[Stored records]

┏━━

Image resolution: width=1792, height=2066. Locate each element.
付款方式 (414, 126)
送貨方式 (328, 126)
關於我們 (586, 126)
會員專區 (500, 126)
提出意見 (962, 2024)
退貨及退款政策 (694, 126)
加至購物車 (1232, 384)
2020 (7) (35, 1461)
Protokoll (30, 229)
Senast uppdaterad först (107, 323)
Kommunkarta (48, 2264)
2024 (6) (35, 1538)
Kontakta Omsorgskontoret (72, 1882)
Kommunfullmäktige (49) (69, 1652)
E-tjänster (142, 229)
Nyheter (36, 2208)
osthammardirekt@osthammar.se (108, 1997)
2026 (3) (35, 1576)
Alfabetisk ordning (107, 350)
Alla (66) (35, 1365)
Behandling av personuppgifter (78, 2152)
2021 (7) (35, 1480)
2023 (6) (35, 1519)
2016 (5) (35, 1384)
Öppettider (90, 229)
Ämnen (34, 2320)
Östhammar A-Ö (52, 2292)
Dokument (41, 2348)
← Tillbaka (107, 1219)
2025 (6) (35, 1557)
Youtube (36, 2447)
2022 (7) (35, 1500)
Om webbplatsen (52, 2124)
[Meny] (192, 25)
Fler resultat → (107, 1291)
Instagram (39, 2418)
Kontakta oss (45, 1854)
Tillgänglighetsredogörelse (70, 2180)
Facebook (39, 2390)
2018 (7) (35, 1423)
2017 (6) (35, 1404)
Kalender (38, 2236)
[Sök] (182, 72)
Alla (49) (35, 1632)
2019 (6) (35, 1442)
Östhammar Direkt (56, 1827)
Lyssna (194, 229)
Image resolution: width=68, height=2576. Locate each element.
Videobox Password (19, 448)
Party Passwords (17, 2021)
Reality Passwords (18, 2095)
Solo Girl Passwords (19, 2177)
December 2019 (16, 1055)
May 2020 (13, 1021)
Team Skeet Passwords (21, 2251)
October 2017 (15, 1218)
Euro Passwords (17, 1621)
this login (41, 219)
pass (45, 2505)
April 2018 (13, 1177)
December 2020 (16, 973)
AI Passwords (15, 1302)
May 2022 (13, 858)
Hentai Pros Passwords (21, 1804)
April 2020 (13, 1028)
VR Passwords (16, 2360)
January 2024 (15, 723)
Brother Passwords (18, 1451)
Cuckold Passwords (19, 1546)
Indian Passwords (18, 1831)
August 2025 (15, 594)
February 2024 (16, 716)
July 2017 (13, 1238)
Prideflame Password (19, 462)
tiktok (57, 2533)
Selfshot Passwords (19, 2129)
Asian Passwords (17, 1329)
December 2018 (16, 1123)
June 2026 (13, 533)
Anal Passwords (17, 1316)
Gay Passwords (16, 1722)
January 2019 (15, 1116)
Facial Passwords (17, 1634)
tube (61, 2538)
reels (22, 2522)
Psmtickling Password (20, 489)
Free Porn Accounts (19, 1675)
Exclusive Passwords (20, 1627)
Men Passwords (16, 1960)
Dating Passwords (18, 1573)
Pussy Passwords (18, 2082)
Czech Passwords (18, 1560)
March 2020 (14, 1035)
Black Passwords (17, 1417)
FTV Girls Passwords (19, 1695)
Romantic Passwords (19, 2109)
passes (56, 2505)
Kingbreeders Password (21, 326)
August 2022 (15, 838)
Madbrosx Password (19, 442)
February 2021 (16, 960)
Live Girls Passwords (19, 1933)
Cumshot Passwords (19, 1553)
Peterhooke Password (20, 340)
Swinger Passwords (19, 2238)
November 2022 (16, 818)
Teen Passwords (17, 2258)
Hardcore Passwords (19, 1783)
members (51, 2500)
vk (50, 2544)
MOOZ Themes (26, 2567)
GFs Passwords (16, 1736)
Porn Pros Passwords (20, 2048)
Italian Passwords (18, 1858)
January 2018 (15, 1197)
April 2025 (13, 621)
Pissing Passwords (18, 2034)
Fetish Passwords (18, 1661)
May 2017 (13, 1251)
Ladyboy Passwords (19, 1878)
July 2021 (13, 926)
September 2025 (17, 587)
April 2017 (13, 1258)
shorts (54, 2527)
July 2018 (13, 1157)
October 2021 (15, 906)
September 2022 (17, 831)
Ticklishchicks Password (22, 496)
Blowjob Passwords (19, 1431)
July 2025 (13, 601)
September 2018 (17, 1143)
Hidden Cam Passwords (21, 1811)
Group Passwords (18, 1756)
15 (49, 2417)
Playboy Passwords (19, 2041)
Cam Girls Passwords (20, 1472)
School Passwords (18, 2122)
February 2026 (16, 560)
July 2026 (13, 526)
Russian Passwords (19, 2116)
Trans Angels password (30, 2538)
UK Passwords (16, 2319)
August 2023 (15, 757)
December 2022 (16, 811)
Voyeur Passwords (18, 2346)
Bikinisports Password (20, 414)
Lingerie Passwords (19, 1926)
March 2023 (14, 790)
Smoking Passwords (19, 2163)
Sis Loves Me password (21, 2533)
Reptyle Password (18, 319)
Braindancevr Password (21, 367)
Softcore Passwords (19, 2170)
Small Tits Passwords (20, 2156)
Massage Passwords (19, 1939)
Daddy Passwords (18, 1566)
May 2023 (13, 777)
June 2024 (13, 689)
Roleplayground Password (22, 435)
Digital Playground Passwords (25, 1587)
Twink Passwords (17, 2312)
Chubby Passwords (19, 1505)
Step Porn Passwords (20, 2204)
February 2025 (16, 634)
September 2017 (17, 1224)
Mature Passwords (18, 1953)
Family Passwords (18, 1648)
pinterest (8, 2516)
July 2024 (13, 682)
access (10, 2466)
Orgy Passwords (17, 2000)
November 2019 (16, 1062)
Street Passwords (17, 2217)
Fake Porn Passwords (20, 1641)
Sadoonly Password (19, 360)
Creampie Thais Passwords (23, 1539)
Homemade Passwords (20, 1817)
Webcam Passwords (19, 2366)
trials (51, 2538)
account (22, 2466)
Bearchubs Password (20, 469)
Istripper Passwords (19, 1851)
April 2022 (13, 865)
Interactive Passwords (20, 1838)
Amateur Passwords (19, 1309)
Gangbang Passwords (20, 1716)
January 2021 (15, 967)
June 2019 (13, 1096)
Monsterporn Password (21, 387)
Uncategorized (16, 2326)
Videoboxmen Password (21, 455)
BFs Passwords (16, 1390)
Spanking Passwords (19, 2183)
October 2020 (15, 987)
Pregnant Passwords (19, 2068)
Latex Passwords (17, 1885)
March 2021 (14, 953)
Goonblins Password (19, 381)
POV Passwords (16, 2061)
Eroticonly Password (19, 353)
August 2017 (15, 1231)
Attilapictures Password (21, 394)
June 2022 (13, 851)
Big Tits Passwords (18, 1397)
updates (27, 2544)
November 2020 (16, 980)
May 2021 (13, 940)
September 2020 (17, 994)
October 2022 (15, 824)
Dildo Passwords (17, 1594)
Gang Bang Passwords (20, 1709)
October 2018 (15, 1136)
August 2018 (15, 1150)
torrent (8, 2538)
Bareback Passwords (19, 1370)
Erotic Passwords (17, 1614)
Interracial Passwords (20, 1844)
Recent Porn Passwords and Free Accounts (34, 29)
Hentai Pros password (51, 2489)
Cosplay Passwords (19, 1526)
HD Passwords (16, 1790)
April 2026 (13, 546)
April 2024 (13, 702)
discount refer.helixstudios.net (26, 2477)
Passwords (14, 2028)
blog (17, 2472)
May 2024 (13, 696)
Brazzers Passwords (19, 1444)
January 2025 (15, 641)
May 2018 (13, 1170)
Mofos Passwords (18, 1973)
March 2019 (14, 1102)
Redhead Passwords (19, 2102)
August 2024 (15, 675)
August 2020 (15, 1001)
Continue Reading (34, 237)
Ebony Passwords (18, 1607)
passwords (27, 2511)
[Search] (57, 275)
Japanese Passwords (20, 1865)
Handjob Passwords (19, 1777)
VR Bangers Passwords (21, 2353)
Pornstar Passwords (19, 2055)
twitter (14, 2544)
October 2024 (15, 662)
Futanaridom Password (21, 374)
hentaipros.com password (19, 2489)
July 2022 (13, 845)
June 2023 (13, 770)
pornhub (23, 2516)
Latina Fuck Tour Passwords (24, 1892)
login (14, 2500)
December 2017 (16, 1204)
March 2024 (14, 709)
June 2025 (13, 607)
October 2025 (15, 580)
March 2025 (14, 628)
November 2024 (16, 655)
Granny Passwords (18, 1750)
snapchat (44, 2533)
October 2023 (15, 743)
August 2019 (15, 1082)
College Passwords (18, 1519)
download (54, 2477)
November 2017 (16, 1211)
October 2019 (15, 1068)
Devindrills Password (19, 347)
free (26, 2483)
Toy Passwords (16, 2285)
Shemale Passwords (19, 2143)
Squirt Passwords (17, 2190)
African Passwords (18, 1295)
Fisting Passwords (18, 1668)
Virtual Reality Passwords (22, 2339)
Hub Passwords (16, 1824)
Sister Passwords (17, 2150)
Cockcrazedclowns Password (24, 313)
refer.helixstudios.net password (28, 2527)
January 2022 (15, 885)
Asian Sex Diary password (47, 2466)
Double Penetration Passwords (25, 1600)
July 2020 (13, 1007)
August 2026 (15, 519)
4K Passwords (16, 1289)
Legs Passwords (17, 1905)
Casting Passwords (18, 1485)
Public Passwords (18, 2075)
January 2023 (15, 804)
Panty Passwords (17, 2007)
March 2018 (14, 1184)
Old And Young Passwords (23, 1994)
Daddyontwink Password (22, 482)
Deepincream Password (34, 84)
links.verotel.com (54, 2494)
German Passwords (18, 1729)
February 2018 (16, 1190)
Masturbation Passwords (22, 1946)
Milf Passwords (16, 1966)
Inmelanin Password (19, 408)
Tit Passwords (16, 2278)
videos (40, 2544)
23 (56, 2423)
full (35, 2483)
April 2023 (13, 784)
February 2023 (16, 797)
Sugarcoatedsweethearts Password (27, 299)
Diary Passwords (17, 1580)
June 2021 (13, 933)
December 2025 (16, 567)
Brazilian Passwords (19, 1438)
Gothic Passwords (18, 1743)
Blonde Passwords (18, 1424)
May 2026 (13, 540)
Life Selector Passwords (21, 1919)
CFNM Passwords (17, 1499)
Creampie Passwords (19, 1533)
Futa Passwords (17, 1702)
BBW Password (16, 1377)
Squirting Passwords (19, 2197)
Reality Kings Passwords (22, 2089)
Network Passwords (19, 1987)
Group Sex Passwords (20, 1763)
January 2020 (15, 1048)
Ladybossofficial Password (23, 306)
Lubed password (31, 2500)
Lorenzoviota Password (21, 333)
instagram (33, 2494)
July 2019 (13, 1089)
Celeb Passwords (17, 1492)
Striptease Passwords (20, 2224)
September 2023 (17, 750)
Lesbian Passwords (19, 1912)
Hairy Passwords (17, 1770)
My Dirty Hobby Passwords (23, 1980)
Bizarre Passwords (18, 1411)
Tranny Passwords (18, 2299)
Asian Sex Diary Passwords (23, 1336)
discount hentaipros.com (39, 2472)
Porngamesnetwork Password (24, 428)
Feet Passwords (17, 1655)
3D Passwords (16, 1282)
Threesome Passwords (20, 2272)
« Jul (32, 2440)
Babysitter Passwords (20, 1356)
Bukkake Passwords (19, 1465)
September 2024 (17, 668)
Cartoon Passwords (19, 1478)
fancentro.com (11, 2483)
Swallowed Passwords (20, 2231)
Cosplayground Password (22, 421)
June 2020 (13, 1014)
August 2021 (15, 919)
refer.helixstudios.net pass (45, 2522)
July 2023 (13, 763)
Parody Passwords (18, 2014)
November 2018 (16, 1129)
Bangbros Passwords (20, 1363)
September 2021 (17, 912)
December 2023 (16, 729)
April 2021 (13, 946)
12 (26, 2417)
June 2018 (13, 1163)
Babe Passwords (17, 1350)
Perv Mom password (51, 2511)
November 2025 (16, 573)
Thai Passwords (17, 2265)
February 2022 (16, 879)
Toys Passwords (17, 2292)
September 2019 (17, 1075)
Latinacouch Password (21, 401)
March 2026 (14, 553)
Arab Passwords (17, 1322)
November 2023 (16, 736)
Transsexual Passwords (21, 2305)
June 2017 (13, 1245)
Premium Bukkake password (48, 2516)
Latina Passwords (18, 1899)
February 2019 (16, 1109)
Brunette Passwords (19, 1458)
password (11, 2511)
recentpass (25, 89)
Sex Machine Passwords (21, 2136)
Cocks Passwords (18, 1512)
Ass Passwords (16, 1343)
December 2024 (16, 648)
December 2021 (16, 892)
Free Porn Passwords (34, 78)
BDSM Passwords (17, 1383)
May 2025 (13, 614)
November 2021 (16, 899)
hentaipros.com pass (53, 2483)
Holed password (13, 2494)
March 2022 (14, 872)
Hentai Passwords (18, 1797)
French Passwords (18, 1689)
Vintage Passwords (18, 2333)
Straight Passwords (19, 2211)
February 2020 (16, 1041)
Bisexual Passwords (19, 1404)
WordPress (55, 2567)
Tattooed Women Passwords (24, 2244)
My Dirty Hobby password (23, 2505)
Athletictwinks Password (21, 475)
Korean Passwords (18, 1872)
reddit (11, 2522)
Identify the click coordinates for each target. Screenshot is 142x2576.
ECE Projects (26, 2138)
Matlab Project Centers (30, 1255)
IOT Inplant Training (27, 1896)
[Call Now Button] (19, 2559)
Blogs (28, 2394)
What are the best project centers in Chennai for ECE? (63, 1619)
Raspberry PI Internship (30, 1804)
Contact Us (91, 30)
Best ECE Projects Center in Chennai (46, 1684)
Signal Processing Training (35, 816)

┗━━

WORK INSTRUCTION → In the entries above, find the line holding "Continue Reading (34, 237)" and the line holding "Tit Passwords (16, 2278)", then retype exactly those two lines and every line between them, and nothing else.

WRITTEN RESPONSE →
Continue Reading (34, 237)
Ebony Passwords (18, 1607)
passwords (27, 2511)
[Search] (57, 275)
Japanese Passwords (20, 1865)
Handjob Passwords (19, 1777)
VR Bangers Passwords (21, 2353)
Pornstar Passwords (19, 2055)
twitter (14, 2544)
October 2024 (15, 662)
Futanaridom Password (21, 374)
hentaipros.com password (19, 2489)
July 2022 (13, 845)
June 2023 (13, 770)
pornhub (23, 2516)
Latina Fuck Tour Passwords (24, 1892)
login (14, 2500)
December 2017 (16, 1204)
March 2024 (14, 709)
June 2025 (13, 607)
October 2025 (15, 580)
March 2025 (14, 628)
November 2024 (16, 655)
Granny Passwords (18, 1750)
snapchat (44, 2533)
October 2023 (15, 743)
August 2019 (15, 1082)
College Passwords (18, 1519)
download (54, 2477)
November 2017 (16, 1211)
October 2019 (15, 1068)
Devindrills Password (19, 347)
free (26, 2483)
Toy Passwords (16, 2285)
Shemale Passwords (19, 2143)
Squirt Passwords (17, 2190)
African Passwords (18, 1295)
Fisting Passwords (18, 1668)
Virtual Reality Passwords (22, 2339)
Hub Passwords (16, 1824)
Sister Passwords (17, 2150)
Cockcrazedclowns Password (24, 313)
refer.helixstudios.net password (28, 2527)
January 2022 (15, 885)
Asian Sex Diary password (47, 2466)
Double Penetration Passwords (25, 1600)
July 2020 (13, 1007)
August 2026 (15, 519)
4K Passwords (16, 1289)
Legs Passwords (17, 1905)
Casting Passwords (18, 1485)
Public Passwords (18, 2075)
January 2023 (15, 804)
Panty Passwords (17, 2007)
March 2018 (14, 1184)
Old And Young Passwords (23, 1994)
Daddyontwink Password (22, 482)
Deepincream Password (34, 84)
links.verotel.com (54, 2494)
German Passwords (18, 1729)
February 2018 (16, 1190)
Masturbation Passwords (22, 1946)
Milf Passwords (16, 1966)
Inmelanin Password (19, 408)
Tit Passwords (16, 2278)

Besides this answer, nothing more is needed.